**TASK OBJECTIVE**: When you print the records, keep every line identical to the original.

[[ RECORDS FOR PROCESSING open ]]

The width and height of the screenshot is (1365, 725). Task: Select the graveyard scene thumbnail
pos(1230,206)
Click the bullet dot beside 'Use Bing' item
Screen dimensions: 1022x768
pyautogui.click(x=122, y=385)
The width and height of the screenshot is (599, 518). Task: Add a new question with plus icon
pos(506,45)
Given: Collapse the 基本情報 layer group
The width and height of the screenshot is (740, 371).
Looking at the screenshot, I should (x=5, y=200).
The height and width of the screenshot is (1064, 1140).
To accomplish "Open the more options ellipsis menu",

[[ RECORDS FOR PROCESSING closed ]]

**RESULT OF THE TASK**:
The width and height of the screenshot is (1365, 725). Task: Select the graveyard scene thumbnail
pos(1230,206)
Click the bullet dot beside 'Use Bing' item
Screen dimensions: 1022x768
pyautogui.click(x=122, y=385)
The width and height of the screenshot is (599, 518). Task: Add a new question with plus icon
pos(506,45)
Given: Collapse the 基本情報 layer group
The width and height of the screenshot is (740, 371).
Looking at the screenshot, I should (x=5, y=200).
The height and width of the screenshot is (1064, 1140).
To accomplish "Open the more options ellipsis menu",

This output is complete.